Hi Robin, greetings from Australia.

I watched your interview with interest.

I did buy a book about fuzzy logic about 25 years ago. The simple example they gave was a programme to dispense birdseed and how to categorise a bird, ie; has a beak / bill, feathers, wings , can fly etc. With simple Boolean logic, if one of the criterion is false then no birdseed would be dispensed. (It would fail the test).

But using fuzzy logic a partial bird would also get birdseed – ie, a penguin (cant fly), a platypus (has a bill) – ie; if an animal was 20% bird – the dispenser would give 20% of the birdseed.

So I was impressed to see the example of the picture below and what appears to be a prediction/inference of that image ie; Bird 30 % Dog 26.6% etc.

Which seems to fit what I read all those years ago.

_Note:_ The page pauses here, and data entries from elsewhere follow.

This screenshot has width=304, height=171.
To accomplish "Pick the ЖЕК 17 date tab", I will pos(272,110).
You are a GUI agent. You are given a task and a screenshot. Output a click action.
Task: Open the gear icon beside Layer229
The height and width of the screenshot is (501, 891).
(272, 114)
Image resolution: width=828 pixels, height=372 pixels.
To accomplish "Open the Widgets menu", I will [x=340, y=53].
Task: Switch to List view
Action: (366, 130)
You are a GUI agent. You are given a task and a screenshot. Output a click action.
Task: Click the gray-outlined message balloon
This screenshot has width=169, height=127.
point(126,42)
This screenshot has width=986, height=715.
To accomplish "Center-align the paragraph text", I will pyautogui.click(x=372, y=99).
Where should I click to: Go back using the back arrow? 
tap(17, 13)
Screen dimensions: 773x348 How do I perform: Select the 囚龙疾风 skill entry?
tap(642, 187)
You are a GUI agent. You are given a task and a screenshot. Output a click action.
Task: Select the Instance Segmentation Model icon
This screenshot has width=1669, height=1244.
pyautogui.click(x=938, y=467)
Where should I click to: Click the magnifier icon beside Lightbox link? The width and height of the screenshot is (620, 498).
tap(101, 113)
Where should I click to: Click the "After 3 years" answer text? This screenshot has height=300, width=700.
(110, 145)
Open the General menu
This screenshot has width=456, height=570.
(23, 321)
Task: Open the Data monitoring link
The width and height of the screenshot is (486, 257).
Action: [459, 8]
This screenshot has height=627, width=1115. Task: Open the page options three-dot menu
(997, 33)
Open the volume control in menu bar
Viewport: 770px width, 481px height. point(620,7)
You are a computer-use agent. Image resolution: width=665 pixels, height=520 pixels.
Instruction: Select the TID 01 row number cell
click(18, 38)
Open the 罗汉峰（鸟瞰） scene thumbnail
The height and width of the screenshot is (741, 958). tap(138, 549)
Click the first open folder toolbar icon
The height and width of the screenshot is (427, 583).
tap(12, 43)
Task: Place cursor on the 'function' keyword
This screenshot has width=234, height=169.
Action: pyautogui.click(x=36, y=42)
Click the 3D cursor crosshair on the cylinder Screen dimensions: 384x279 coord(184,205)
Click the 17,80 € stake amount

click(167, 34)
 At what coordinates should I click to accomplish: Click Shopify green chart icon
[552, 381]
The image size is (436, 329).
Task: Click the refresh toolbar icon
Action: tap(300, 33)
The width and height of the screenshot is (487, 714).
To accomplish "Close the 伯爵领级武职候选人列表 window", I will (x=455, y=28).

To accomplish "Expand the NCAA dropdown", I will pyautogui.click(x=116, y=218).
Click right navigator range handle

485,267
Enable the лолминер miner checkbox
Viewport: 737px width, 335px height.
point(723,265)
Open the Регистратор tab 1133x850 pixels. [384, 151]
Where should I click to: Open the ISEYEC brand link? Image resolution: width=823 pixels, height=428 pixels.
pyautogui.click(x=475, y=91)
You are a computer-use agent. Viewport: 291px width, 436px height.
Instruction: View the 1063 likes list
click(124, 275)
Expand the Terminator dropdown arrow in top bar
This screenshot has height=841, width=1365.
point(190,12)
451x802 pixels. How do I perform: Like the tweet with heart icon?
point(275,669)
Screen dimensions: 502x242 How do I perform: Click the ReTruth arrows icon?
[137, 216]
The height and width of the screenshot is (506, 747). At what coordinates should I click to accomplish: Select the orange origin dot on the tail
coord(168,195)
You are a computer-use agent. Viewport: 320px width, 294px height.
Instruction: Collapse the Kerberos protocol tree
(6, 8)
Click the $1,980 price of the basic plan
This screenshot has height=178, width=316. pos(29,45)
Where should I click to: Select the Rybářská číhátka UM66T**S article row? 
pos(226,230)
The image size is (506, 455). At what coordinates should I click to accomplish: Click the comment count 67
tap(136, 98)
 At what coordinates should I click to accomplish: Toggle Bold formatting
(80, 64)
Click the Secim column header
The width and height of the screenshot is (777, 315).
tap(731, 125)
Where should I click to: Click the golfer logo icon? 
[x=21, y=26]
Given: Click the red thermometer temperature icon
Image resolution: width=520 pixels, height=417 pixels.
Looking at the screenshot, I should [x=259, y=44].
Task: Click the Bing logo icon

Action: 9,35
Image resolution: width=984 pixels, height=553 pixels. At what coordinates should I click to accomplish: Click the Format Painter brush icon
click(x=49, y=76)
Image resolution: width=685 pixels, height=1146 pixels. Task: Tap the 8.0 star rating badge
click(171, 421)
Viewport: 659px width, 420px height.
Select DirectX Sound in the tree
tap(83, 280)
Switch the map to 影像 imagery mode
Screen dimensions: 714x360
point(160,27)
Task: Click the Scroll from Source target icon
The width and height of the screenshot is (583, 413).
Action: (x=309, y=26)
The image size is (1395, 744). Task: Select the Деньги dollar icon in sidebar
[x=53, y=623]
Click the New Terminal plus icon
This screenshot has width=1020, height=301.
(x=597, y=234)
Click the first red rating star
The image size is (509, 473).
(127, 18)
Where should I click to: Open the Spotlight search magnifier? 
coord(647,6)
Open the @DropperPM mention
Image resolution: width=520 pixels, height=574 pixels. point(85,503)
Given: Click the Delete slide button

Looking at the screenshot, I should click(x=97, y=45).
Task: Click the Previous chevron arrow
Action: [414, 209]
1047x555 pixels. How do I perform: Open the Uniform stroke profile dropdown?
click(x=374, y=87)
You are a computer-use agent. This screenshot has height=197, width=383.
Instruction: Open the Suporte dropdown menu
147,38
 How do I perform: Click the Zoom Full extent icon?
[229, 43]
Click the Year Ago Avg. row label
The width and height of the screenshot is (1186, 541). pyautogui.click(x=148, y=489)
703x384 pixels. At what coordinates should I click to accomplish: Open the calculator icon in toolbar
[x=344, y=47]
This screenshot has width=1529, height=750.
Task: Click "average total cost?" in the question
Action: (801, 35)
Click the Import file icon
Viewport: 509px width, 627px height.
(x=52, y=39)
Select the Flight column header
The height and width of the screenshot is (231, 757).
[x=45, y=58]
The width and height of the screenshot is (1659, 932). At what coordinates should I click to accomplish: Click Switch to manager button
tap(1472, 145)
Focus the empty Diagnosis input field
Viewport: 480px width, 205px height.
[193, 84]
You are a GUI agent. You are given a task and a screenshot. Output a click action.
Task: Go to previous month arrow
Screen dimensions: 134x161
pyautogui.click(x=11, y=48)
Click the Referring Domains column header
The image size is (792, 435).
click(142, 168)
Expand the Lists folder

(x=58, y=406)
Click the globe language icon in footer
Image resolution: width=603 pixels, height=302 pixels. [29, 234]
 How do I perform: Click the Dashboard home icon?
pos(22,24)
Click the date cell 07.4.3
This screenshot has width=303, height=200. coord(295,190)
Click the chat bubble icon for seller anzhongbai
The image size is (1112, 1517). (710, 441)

Regarding the AI - I was wondering if you think there would be value in being able to have a train function in Spectralayers that the user could load a sample of their instrument and try themselves to extract it.

I realise this is probably now more sophisticated than I would realise – but I also think that those of us using this programme also have an appetite for technical things also.

Just wanted also to thank you for your work. On a personal note, I have a few band rehearsals from 30 or so years ago – our drummer bought an electronic Tama drum kit, which when recording on my 4 track, had a really distorted snare drum sound. As the kit was new – our drummer was really flying. I did a rough mix and that’s now all I have.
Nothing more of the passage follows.